イラストなくてもどんな人物像なのかがちゃんとわかります♪
とっても面白いです!
毎回「おかわりはやく~(^ヮ^)」って思います♪
次回も楽しみにしてますね♪♪

いきなり、縛られて普通殺されるって思うところを
いじめないでって表現で幼さが残る少女って印象が強くなりましたね

それにしても、トオルにはおびえないのが不思議ですね。なにか安心?できるものでも嗅ぎ取ったのか
続きがきになりますね~

freilさん

コメントありがとうございます(о´∀`о)読んでくださってありがとうございます(^人^)
次回楽しみにしてるなんて嬉しいです( 〃▽〃)
お世辞でも嬉しいですー( 〃▽〃)キャピピーピキャー!(///ω///)♪ピャー(狂喜乱舞中)

この辺りはましなのですが………………
これからだんだん誰かがキャラ崩壊していきますw

荒ぶるプリンさん

コメントありがとうございます(*^^*)読んでくださってありがとうございます( ☆∀☆)
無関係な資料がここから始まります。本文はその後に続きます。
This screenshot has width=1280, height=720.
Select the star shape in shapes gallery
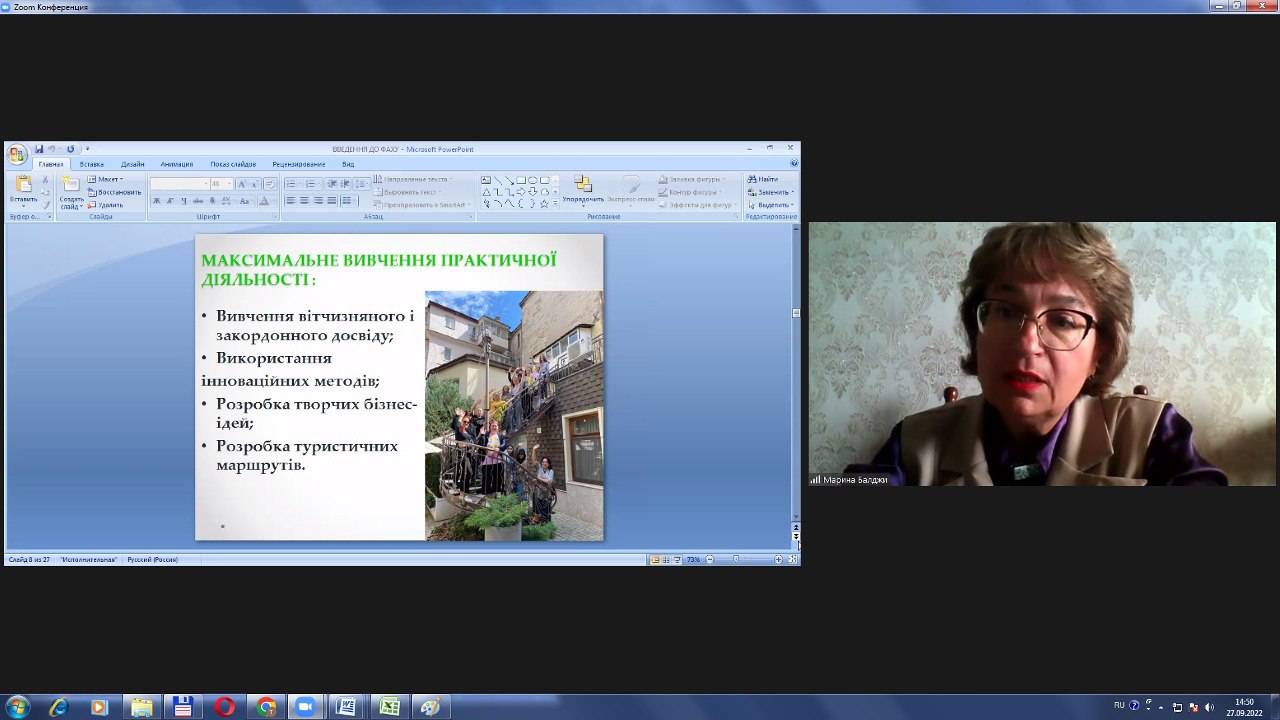(x=544, y=203)
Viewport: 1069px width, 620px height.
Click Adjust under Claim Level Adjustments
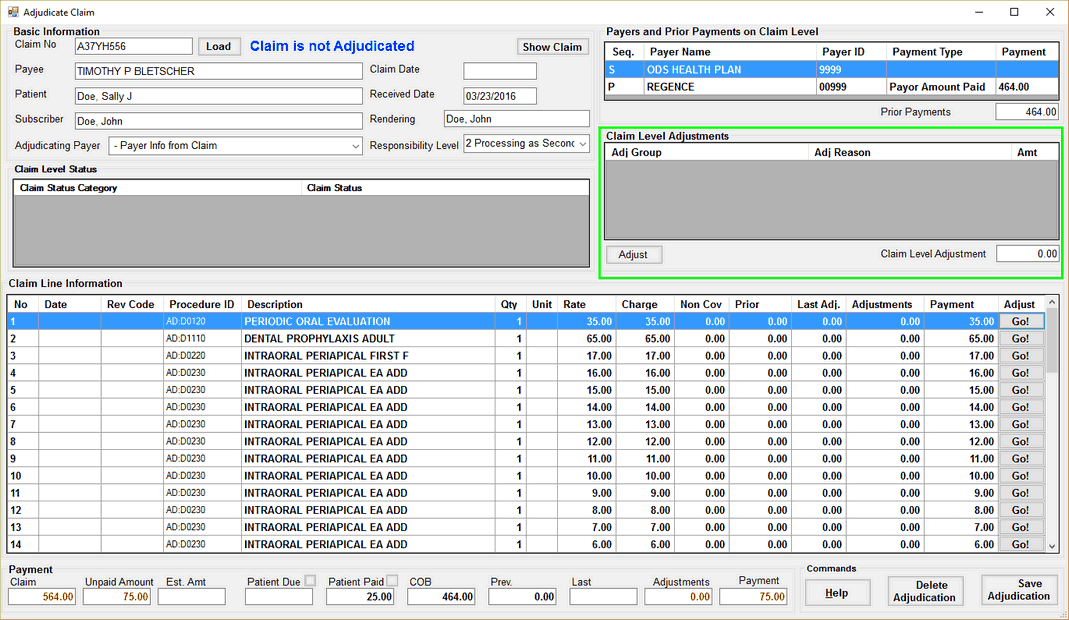(633, 255)

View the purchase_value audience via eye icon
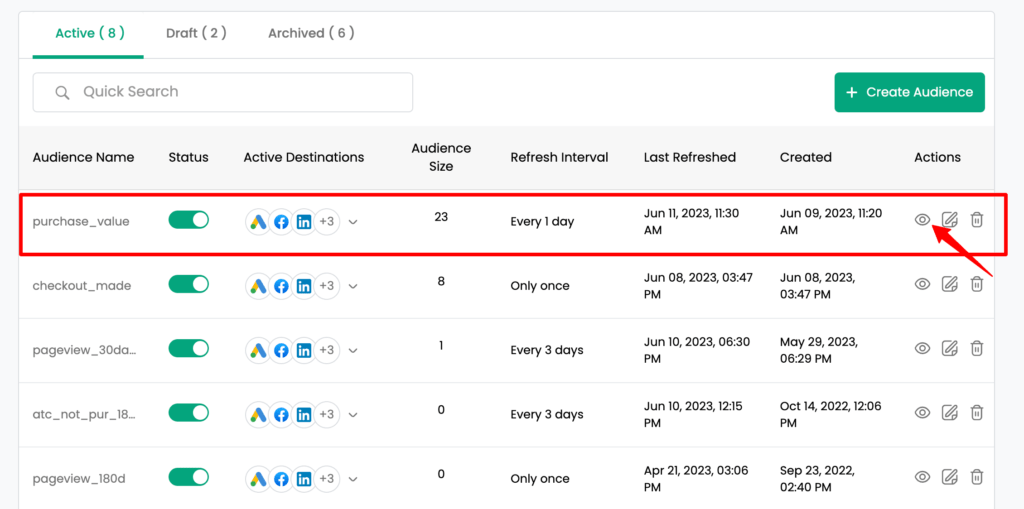point(921,220)
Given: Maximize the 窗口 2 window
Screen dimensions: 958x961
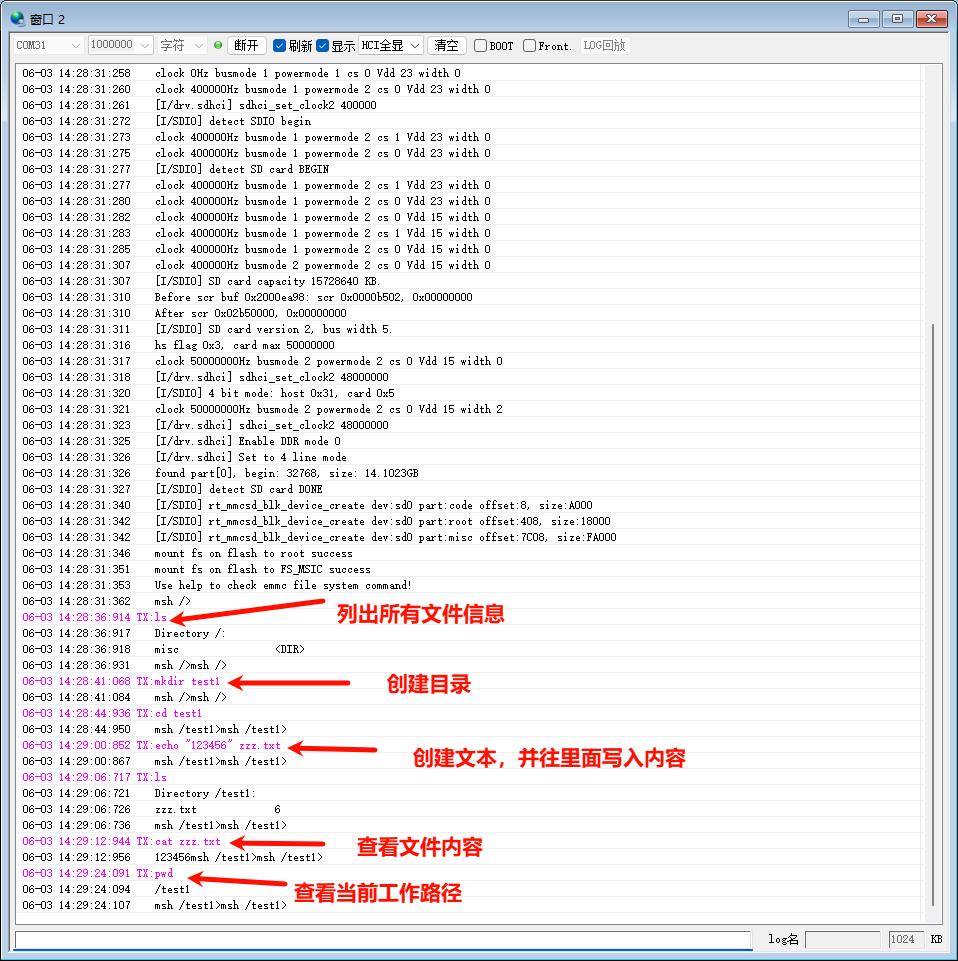Looking at the screenshot, I should [897, 18].
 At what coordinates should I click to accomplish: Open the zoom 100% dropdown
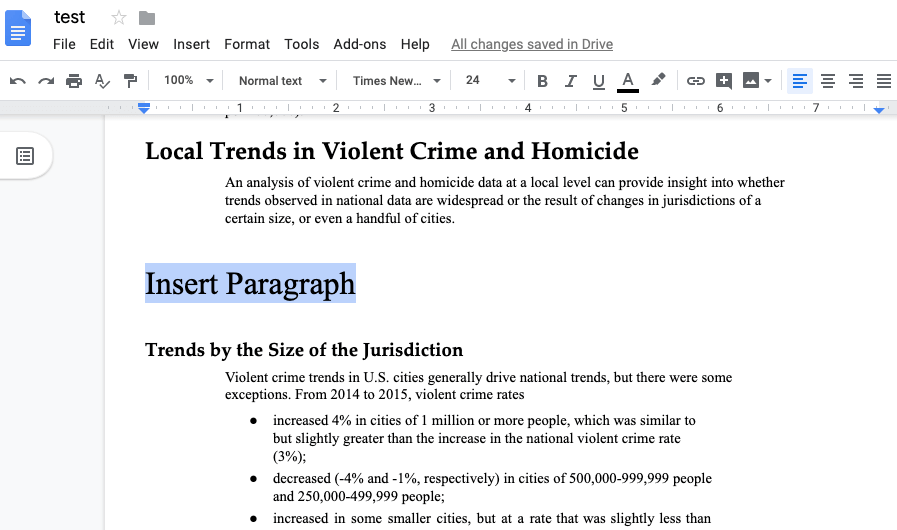[189, 81]
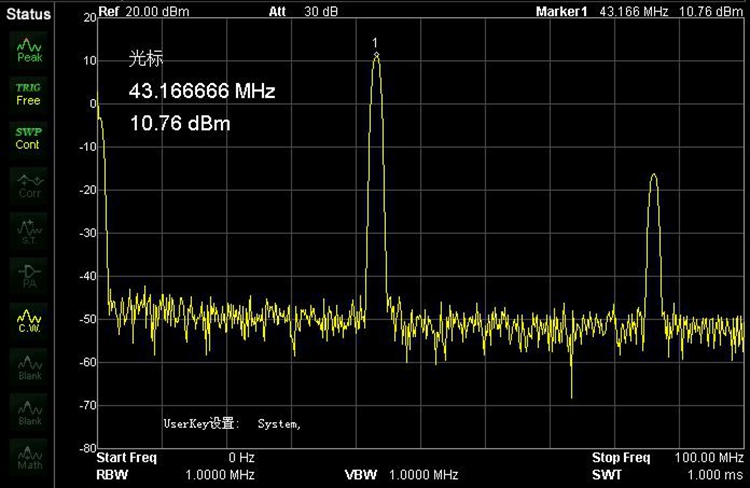Select the RBW 1.0000 MHz setting
Screen dimensions: 750x488
click(x=175, y=474)
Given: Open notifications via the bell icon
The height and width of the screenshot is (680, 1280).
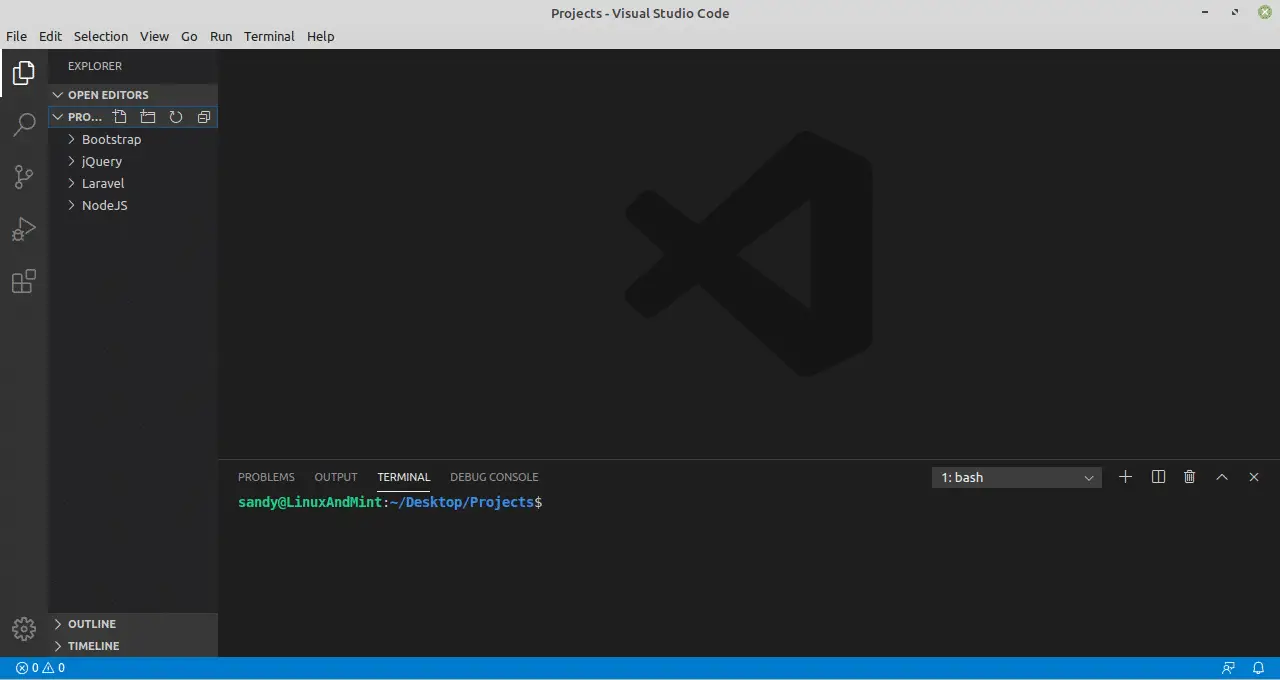Looking at the screenshot, I should [x=1259, y=667].
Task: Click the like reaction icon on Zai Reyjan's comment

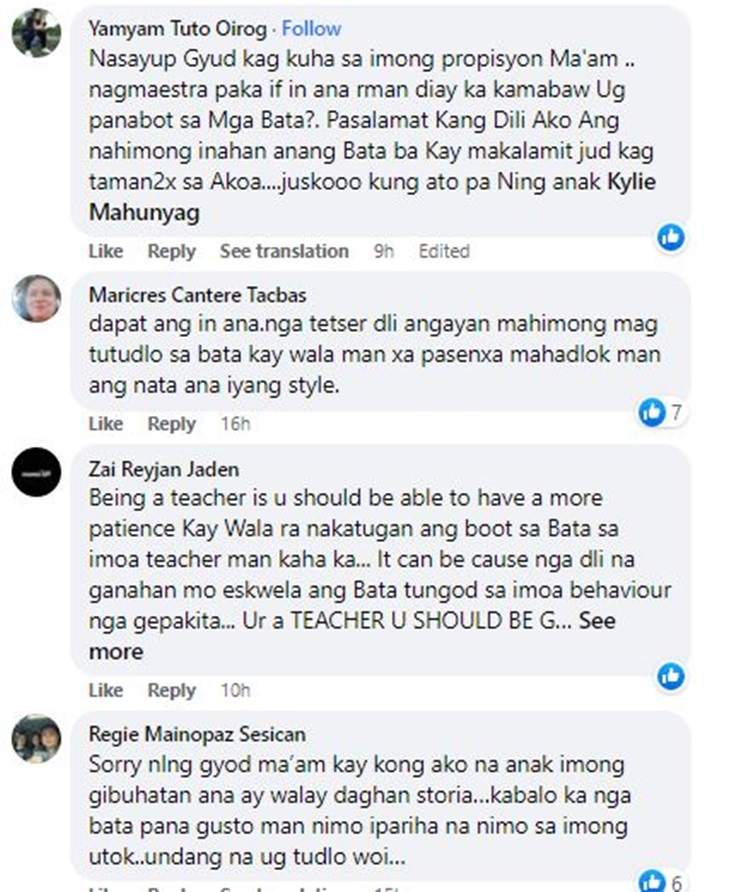Action: [x=671, y=676]
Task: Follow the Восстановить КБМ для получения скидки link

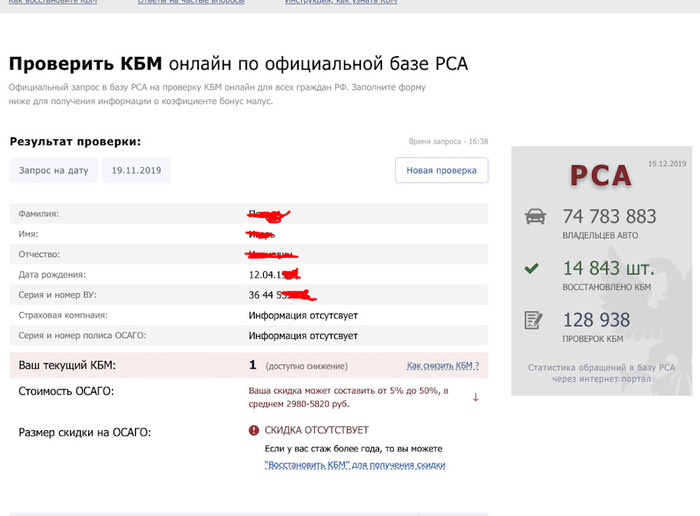Action: (x=354, y=465)
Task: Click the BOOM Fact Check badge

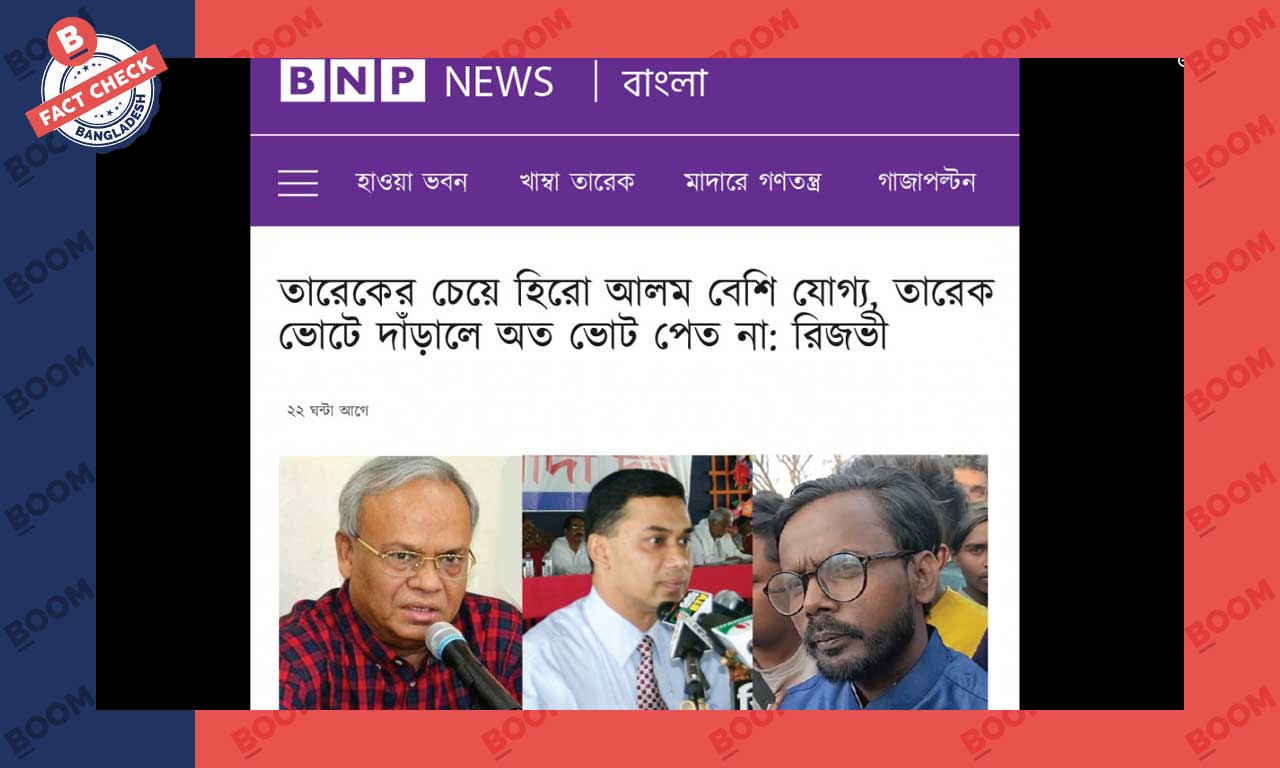Action: coord(96,83)
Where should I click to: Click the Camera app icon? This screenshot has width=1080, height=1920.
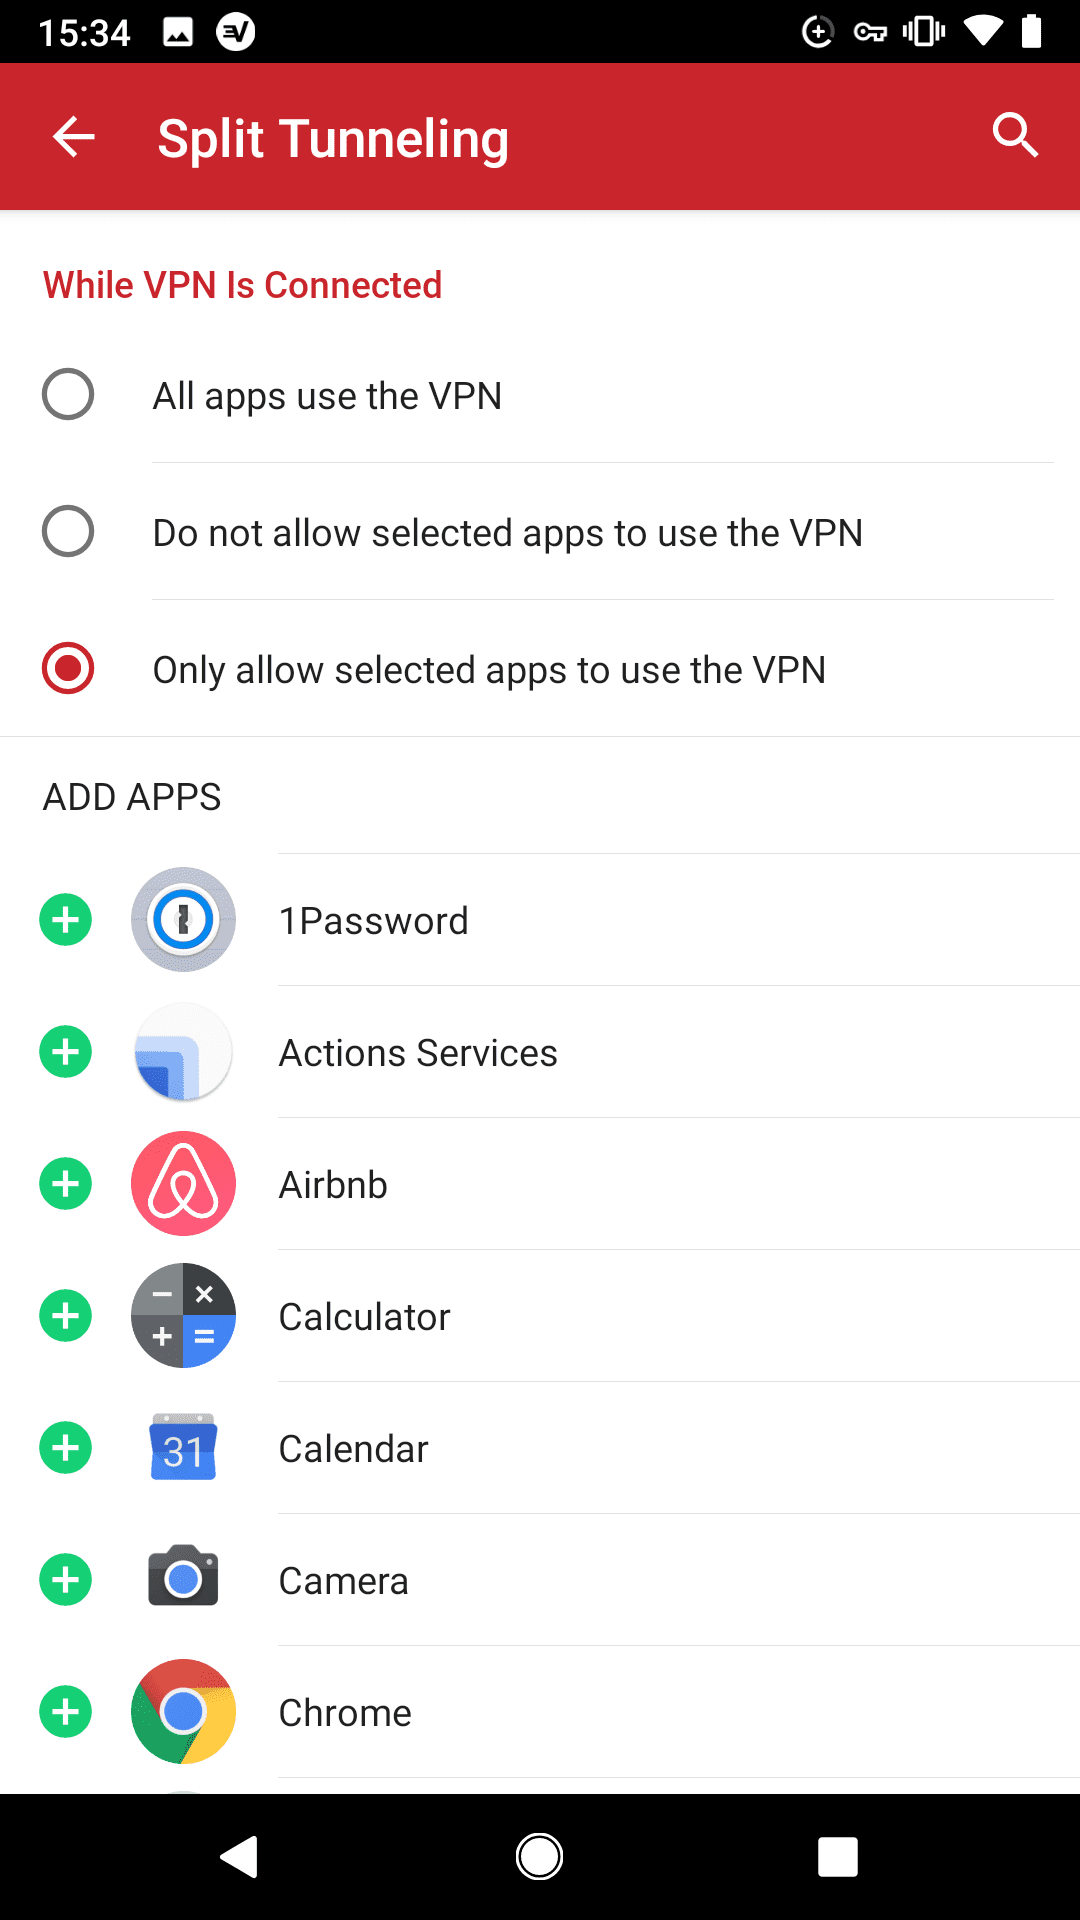pos(183,1580)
知り合いに読んでもらったとき、この「いじめないで」はまず普通言わない言葉で
それをあえて使うのは、実はこの子はあざとい女設定?と聞かれたことがありますw

そんな難しいこと、わたし、知らない、よ?

と思ったりしました。
どうしてこんなにトオルになつくのかは彼女なりに理由はあります( ☆ω☆)

続きが気になるなんて嬉しいです。ありがとうございます( 〃▽〃)

女の子可愛いなぁ、たどたどしい喋り方なのが
無邪気さや幼さを強調してますね、精霊とするなら
虫の翅じゃなく、鳥の羽なのが気になります。

無邪気キャラを書こうとすると、ウザくなったり
空気が読めなくなったりするんで、こういう
純粋な可愛さ、読んでて素敵です。

トサカランさん

コメントありがとうございます(≧▽≦)
読んでくださってありがとうございます<(_ _)>

たどたどしい感じをどこまで文章にしたらいいのかと悩みつつ変換していますw
句読点が多すぎたりしてますが、読みにくくはないかと心配です(;´Д`)

翅じゃなくて羽・・・のあたり・・・気づかれましたか・・・('Д')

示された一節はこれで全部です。